The Library’s beginnings were quite humble, beginning in 1929 when seasonal resident Rhea Kimberley Johnson, responding to the community’s needs, started a library in the kitchen of her summer home.

The Library has had a number of homes within the community. In 1931, it was housed briefly in the former one-room schoolhouse at Adams Corners that is now the location of the Putnam Valley Historical Society.

In the mid-30s, the Library took up residence in a room of the new Putnam Valley Central School.

The Library’s official beginnings took place in 1937 when it was granted its charter by New York State. But it would be years before the Putnam Valley Library would find its eventual home, migrating from a used bookmobile, to the back room of a real estate office, and even to an abandoned bus shelter.

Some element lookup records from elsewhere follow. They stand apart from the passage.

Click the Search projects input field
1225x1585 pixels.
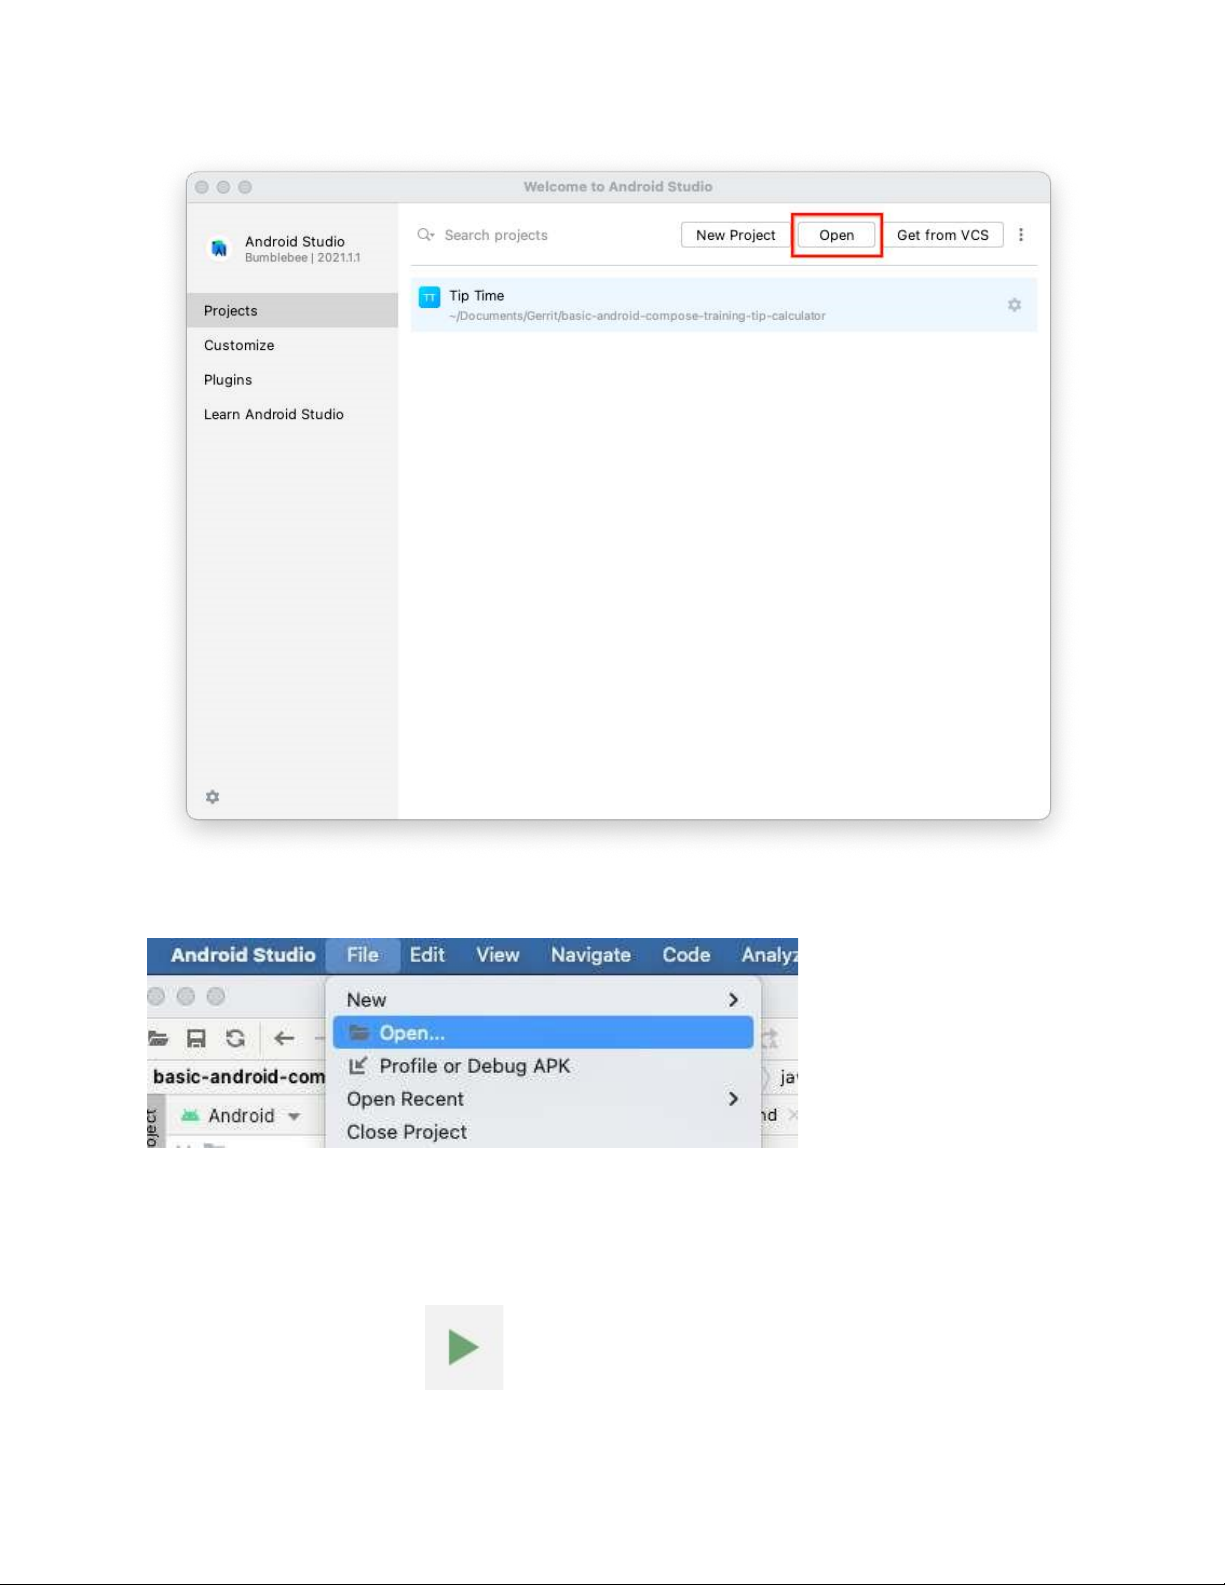[x=540, y=235]
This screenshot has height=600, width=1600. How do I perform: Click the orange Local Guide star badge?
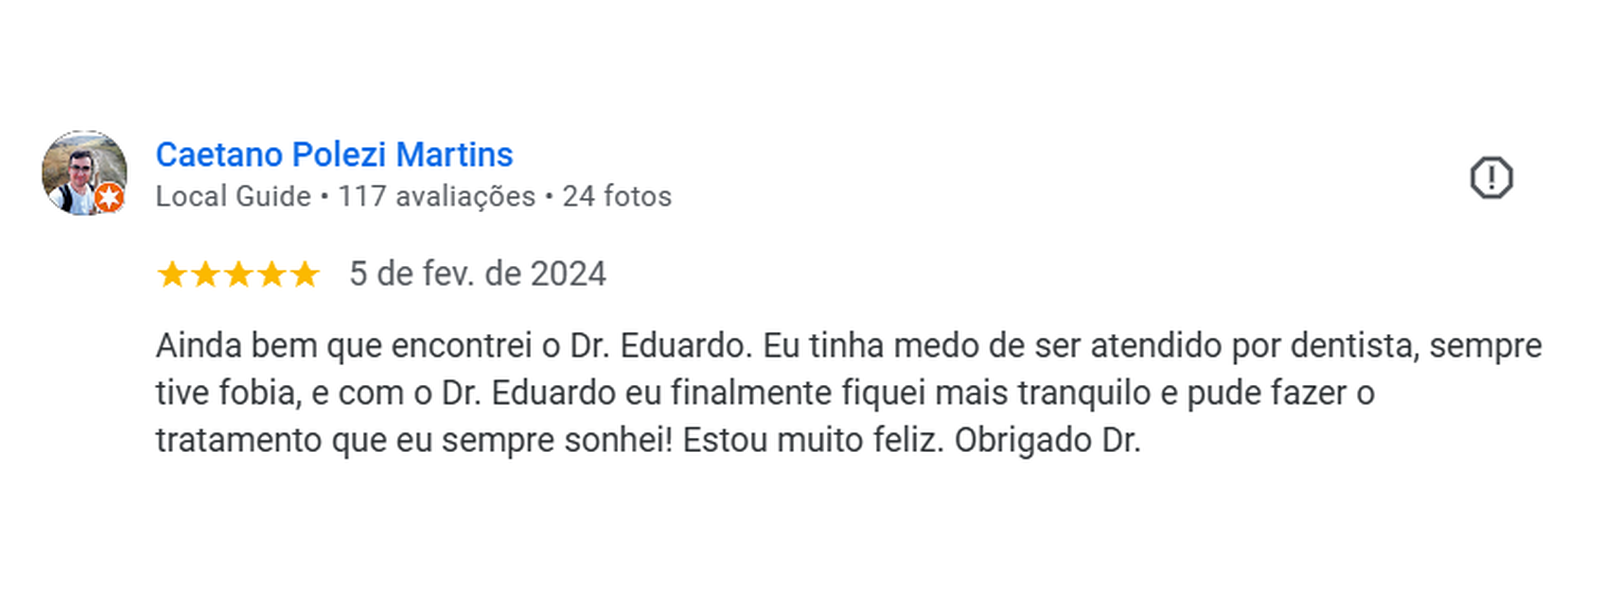click(x=110, y=199)
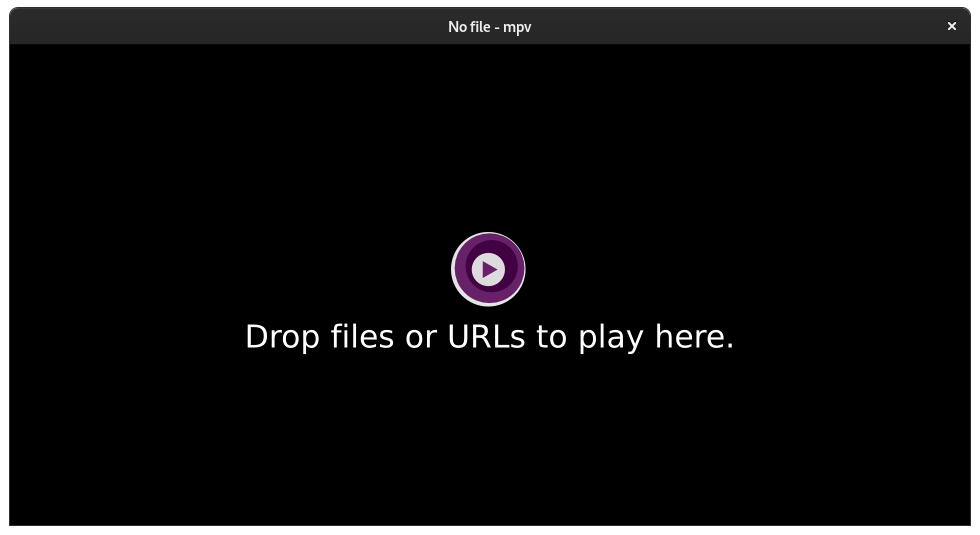Viewport: 980px width, 535px height.
Task: Click the mpv logo in the window center
Action: click(x=488, y=269)
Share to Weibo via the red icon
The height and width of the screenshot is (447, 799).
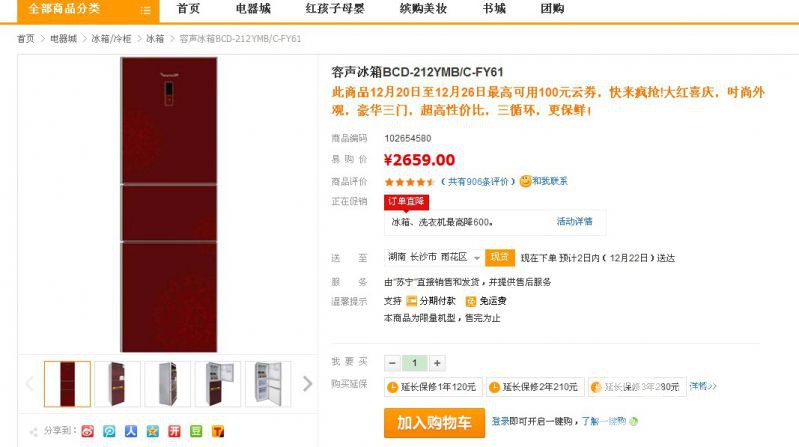[x=88, y=431]
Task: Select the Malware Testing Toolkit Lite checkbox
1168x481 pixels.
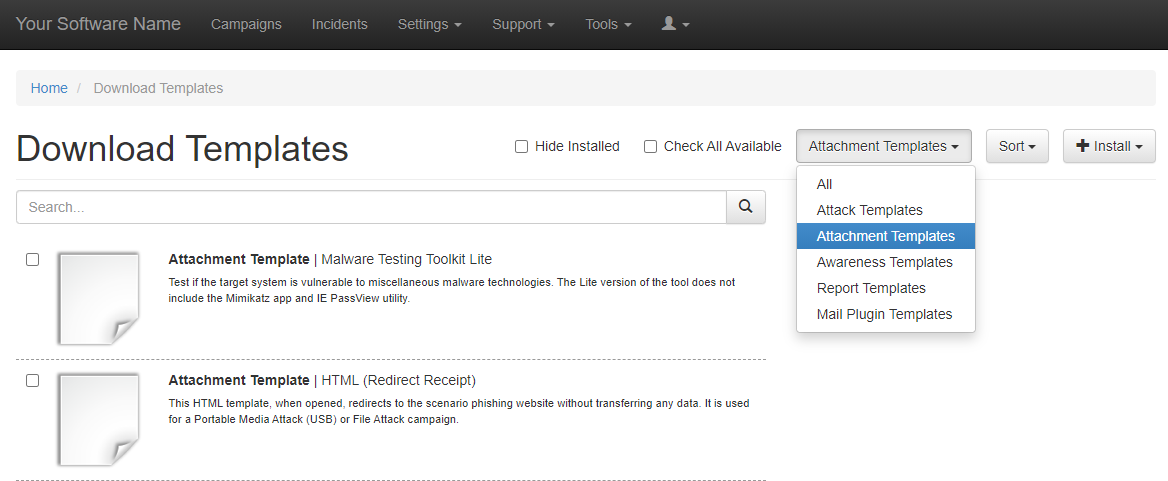Action: click(33, 260)
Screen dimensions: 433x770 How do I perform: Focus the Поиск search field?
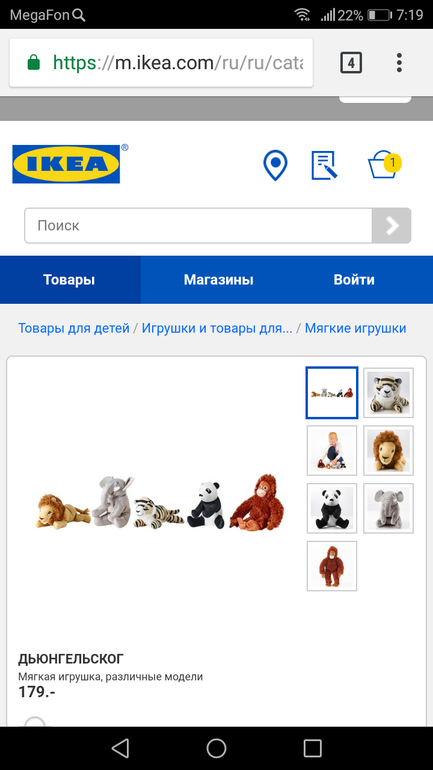(198, 225)
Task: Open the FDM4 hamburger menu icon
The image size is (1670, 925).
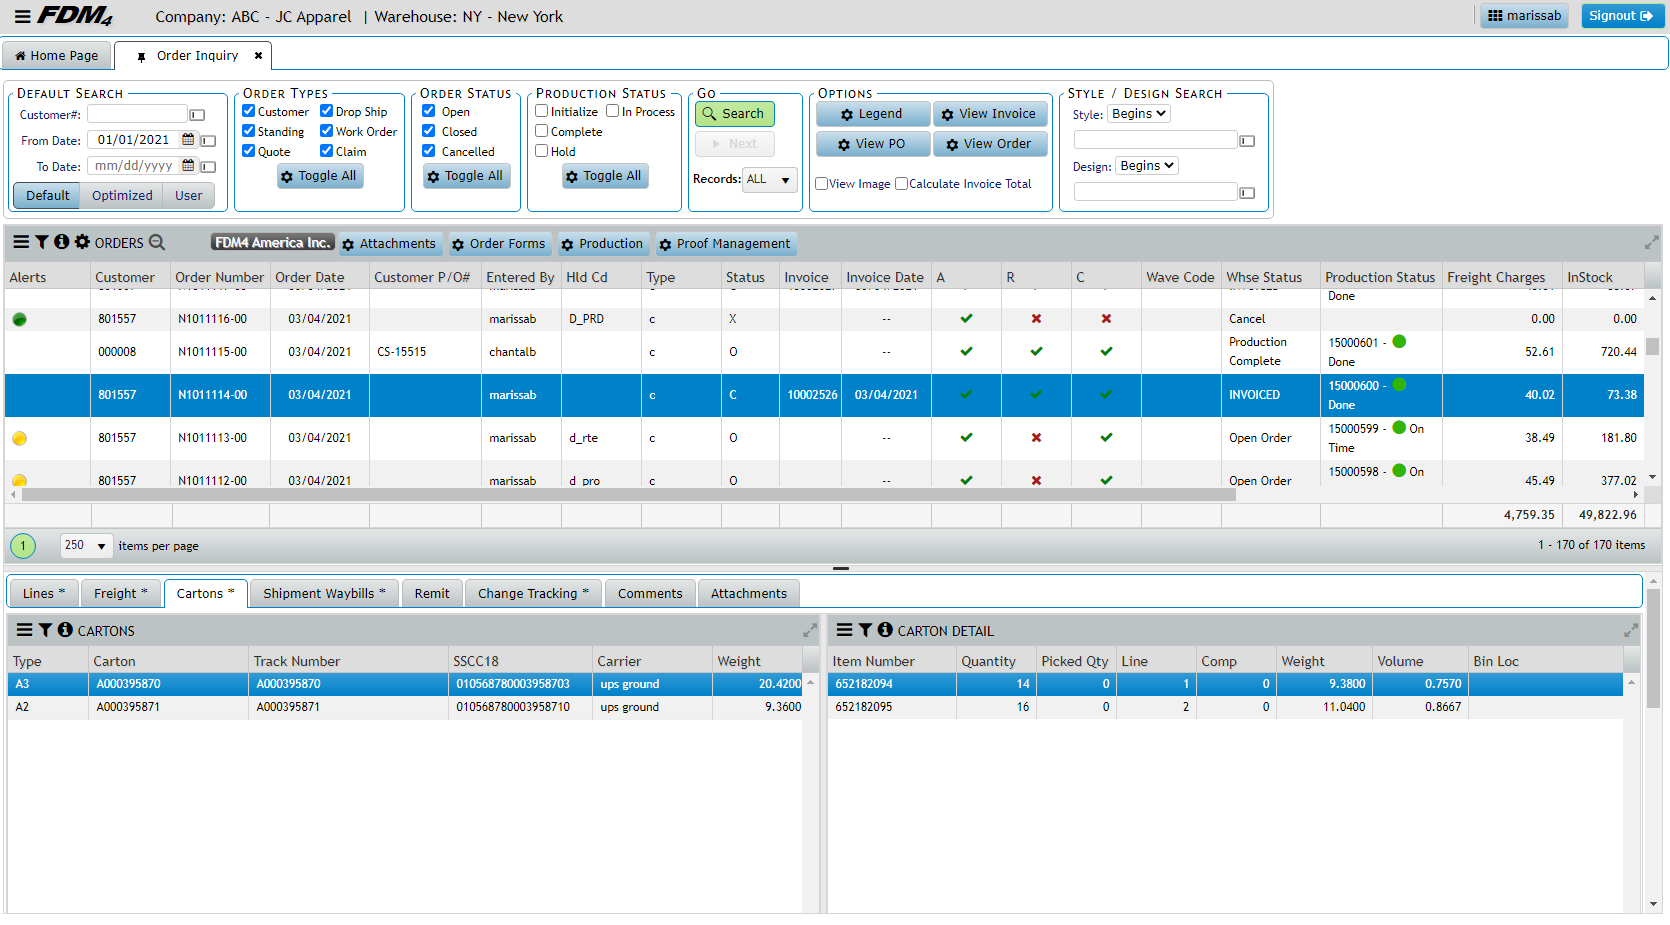Action: click(x=22, y=16)
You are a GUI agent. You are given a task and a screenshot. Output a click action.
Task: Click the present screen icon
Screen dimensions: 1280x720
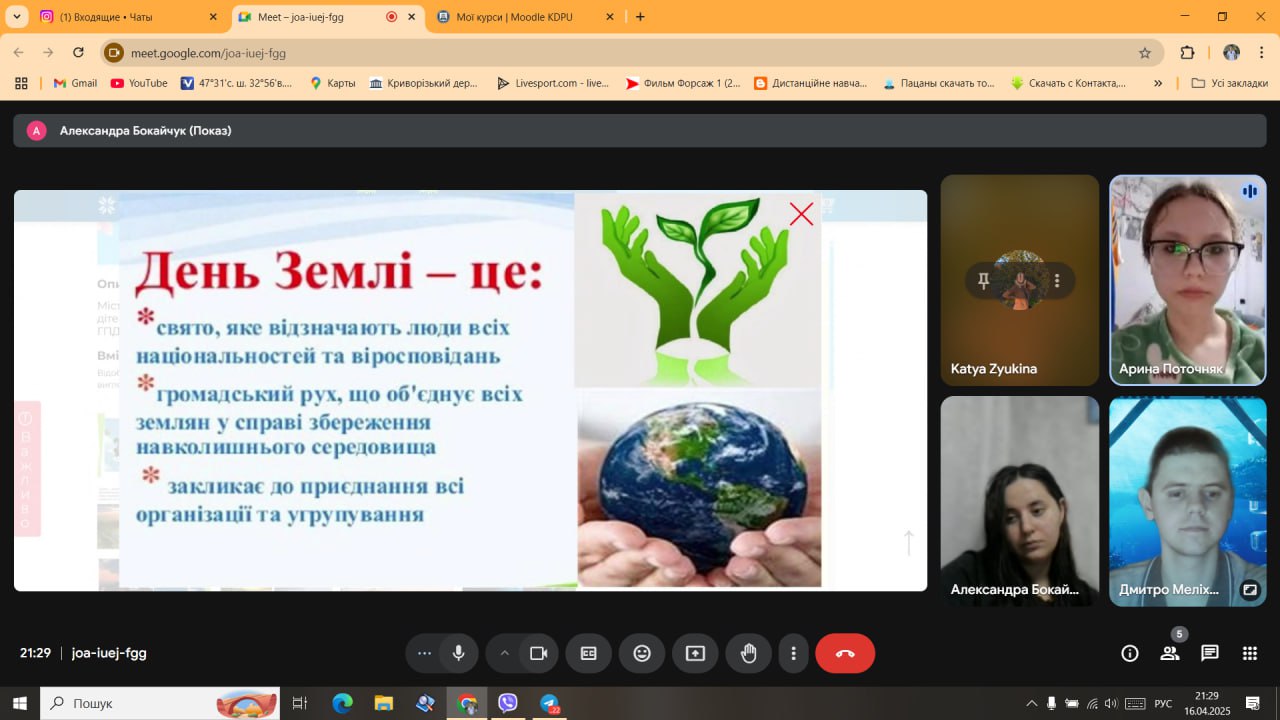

The Library’s first free-standing building was dedicated in 1963 in a Lake Peekskill location, at Central Drive and Lee Place, as the Jack Dinerstein Memorial Building.

Under the guidance of Lora Porter, who served as Director for 30 years, the Library finally moved into its present and permanent home at 30 Oscawana Lake Road in 1968, when the Putnam Valley Lodge was acquired. The Lodge had originally been built to house a toothpick factory; prior to that the site had been a tissue paper mill.

We’ve come a long way from a Putnam Valley kitchen!